→ **Aim of the exercise**: Of all the lines below, output only those starting at the one with "Click the partially hidden Sheets button" and ending at the one with "Screen dimensions: 644x319", both ends included, exactly as written.

Extracted records

┌──

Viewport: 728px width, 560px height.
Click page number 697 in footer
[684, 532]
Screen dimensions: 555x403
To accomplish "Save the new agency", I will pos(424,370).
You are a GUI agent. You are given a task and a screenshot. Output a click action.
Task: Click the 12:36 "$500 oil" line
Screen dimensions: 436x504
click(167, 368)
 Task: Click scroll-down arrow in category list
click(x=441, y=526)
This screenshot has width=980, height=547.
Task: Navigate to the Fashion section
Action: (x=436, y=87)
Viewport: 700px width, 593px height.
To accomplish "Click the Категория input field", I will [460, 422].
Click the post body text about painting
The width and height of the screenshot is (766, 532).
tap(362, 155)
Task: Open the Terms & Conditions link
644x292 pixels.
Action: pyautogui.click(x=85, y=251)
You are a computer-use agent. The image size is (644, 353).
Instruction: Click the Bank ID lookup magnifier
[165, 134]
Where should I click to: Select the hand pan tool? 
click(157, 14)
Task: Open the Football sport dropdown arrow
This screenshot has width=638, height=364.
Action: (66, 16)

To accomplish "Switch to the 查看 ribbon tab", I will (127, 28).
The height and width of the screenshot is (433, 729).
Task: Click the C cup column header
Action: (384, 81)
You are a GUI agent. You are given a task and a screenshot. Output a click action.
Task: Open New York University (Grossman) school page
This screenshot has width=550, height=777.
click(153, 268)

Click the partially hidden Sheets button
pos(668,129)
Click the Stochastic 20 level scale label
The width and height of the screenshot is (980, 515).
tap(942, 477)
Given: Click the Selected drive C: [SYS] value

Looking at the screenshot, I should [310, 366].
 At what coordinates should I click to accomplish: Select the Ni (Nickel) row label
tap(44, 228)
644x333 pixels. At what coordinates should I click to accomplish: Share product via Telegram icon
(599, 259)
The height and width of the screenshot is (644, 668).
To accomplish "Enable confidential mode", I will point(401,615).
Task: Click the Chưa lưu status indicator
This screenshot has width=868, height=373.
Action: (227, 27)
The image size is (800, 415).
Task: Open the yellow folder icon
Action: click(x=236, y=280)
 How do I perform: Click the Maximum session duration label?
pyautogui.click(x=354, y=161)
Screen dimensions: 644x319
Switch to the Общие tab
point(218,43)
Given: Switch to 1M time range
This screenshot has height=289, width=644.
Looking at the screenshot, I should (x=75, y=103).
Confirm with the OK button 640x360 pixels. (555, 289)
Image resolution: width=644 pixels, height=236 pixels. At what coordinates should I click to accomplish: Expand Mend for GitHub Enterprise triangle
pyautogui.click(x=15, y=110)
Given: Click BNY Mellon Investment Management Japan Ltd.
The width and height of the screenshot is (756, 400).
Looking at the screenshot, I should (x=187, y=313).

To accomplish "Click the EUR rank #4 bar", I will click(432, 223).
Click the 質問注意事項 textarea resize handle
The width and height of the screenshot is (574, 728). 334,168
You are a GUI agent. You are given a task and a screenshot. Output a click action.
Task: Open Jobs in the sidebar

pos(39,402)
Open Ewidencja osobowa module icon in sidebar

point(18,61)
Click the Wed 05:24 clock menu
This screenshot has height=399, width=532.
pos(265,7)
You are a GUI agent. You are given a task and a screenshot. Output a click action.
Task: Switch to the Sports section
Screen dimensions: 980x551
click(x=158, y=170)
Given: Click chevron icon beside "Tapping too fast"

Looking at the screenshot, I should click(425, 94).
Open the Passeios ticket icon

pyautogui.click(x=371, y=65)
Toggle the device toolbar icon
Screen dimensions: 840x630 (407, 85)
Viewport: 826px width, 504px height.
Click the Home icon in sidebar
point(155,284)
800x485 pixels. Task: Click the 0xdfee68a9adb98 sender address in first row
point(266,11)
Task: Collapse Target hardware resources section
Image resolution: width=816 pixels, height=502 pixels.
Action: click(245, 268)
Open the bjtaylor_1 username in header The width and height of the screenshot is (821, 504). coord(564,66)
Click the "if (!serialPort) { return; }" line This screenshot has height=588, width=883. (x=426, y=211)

└──

→ **Task answer**:
Click the partially hidden Sheets button
pos(668,129)
Click the Stochastic 20 level scale label
The width and height of the screenshot is (980, 515).
tap(942, 477)
Given: Click the Selected drive C: [SYS] value

Looking at the screenshot, I should [310, 366].
 At what coordinates should I click to accomplish: Select the Ni (Nickel) row label
tap(44, 228)
644x333 pixels. At what coordinates should I click to accomplish: Share product via Telegram icon
(599, 259)
The height and width of the screenshot is (644, 668).
To accomplish "Enable confidential mode", I will point(401,615).
Task: Click the Chưa lưu status indicator
This screenshot has width=868, height=373.
Action: (227, 27)
The image size is (800, 415).
Task: Open the yellow folder icon
Action: click(x=236, y=280)
 How do I perform: Click the Maximum session duration label?
pyautogui.click(x=354, y=161)
Screen dimensions: 644x319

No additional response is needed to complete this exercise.